# [REQUIREMENT]
Print the passage from the cloud-versus-physical-hardware thread below between "But often times" and "even a bit.", inclusive.

# [SOURCE EXCERPT]
+--

This indeed. A smart company will do a cost-benefit analysis, not blindly go to the cloud, or 'double-down'. There are great benefits to doing things (maybe even your entire environment) on 'The Cloud', but sometimes physical hardware (rented or purchased) will be a better investment in the long-run. Also, Hybrid Cloud is big at the moment (physical servers for day-to-day traffic and either dev tasks on the cloud, or expansion/failover).

>A smart company will do a cost-benefit analysis, not blindly go to the cloud

But often times those cost-benefit analysis don't take into account how quickly you can improve and work on your infrastructure. The performance or cost improvements need to be a lot to slow down your team even a bit.

Especially for startups this can hit them very hard.


Not sure that this would really change the analysis that much. If you were buying physical servers and installing them yourself then sure, this could very well (perhaps even will) cause slowdown. Most everyone that does bring up using physical hardware for start-ups on here instead discuss leasing managed dedicated servers. You can just as easily spin instances on those up/down as needed, and many of the solution providers out there will even have Openstack/VMWare/etc. available pre-installed so you don't have to do any of that legwork.

I think engineering for 'The Cloud' can be just as time consuming if not more so for start-ups. For Amazon at least you have to engineer for failure. With a dedicated server configuration you still do need to engineer for that, but you aren't worrying about if depending on the solution providers block storage is going to take certain aspects of your architecture offline when it goes down (yet again), or if the portal won't allow you to bring up/down new instances during a very critical period of time, etc.


It's a risk shift.

Generally speaking, most sysadmins at small places do a horrible job engineering for failure. Or, worse, they don't have professional SA's, just devs who know enough to be dangerous.

So while you don't run into a US-East EBS failure every now and again that affects millions of servers, you are subject to random unforseen failures because somebody didn't do X correctly. (Where X could include: disk configuration, HA configuration, DR plan, backup/restore plan, os management, firewall management, etc)

There's no one right answer here. I've rolled specific hardware solutions managed by a single team for certain applications, and everything was fine. I've been stuck working within the bounds of a managed services provider, and things worked too. Cloud is just another model.

EC2 lets you roll a globally distributed solution with good tooling for low cost.


>EC2 lets you roll a globally distributed solution with good tooling for low cost

This is the Crux. There are other options available, but going cloud makes it very easy to roll out something big without the necessity to have experts in all the lower level parts of your infrastructure. It lets you focus and the price for that is absolutely reasonable


I fully agree on the SA stuff. Sadly more often than not it's some dev who knows enough to be really dangerous. I make a good amount of money by coming in and mopping up after those kinds of scenarios (sadly... I'd rather make less money up-front by helping in the planning phase). I will say however that while yes, it's a risk shift you can still have and will have plenty of those risks that are shifted to the cloud still unaccounted for. For instance, backups. Just because your servers are now on 'the cloud' does not mean they're immune from losing all of their data if the instance dies, especially on EC2. On EC2 it's generally just a 'whoops, bye!' scenario. At least with Rackspace cloud it might be a 'whoops, restore from a VM image snapshot from last week'.

+--

# [SUPPLIED INFORMATION]
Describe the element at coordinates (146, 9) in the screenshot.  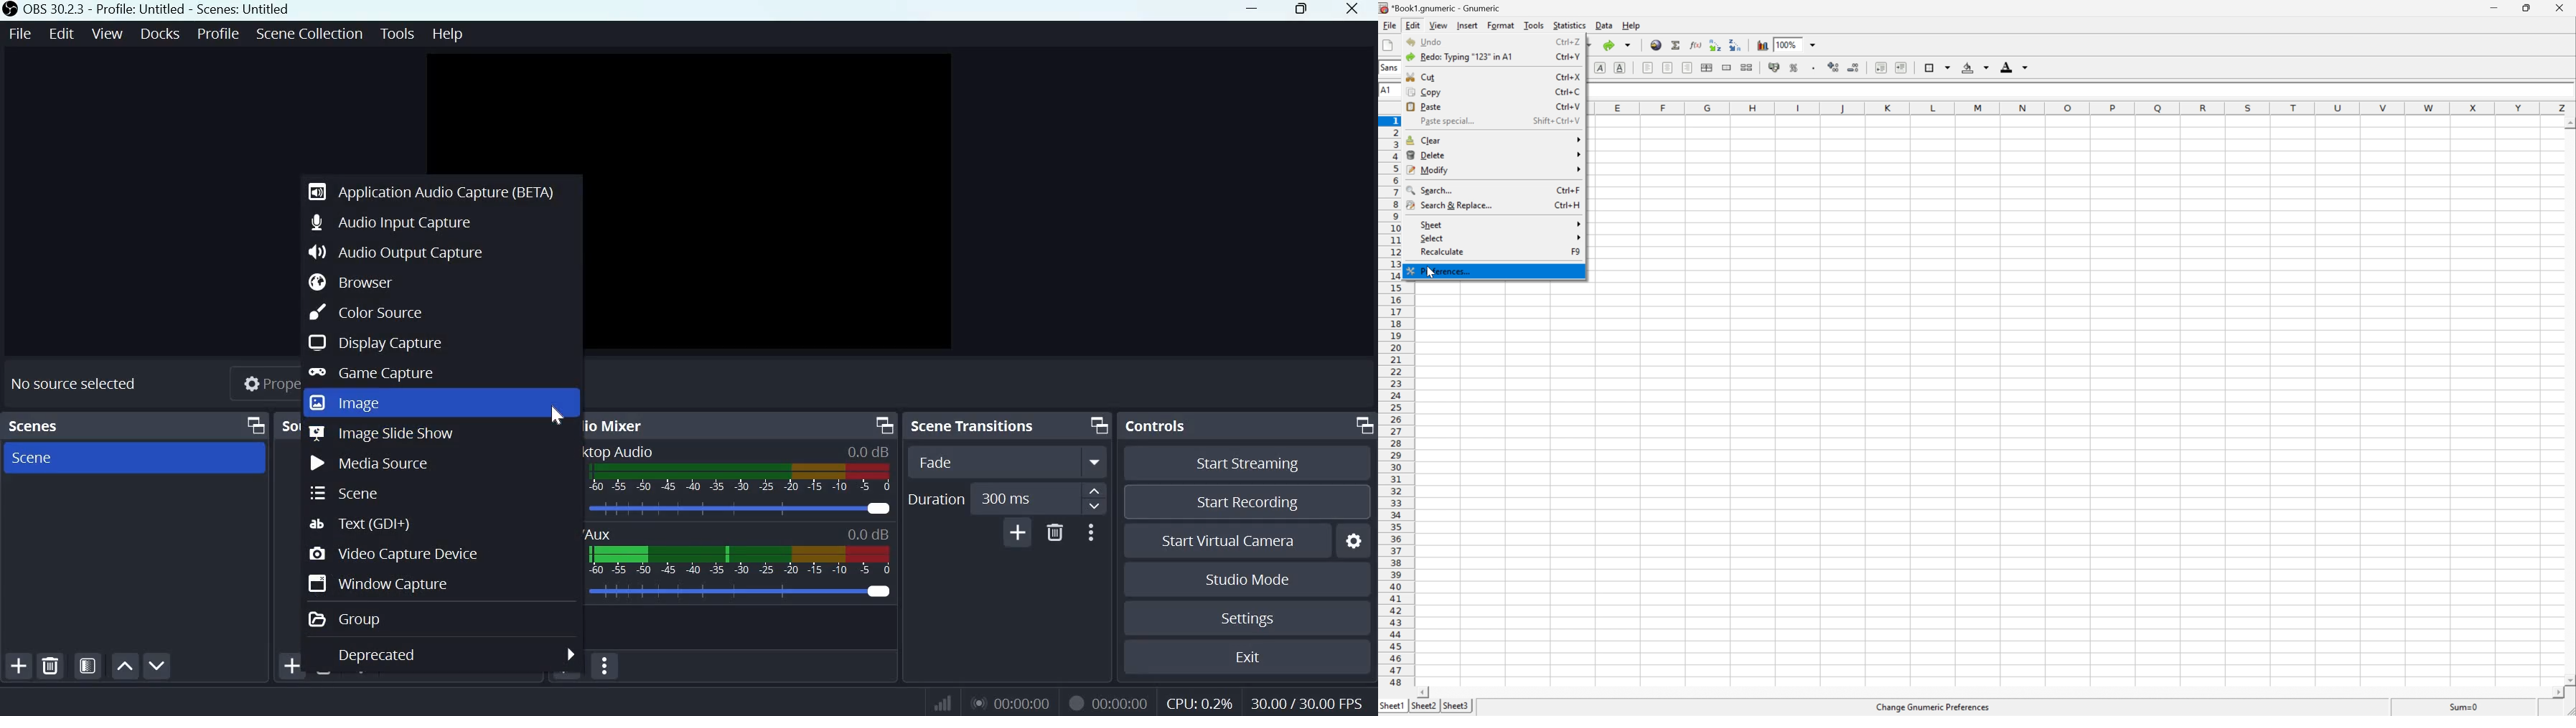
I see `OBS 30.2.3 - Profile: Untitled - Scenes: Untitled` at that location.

+--

# [FULL RESPONSE]
But often times those cost-benefit analysis don't take into account how quickly you can improve and work on your infrastructure. The performance or cost improvements need to be a lot to slow down your team even a bit.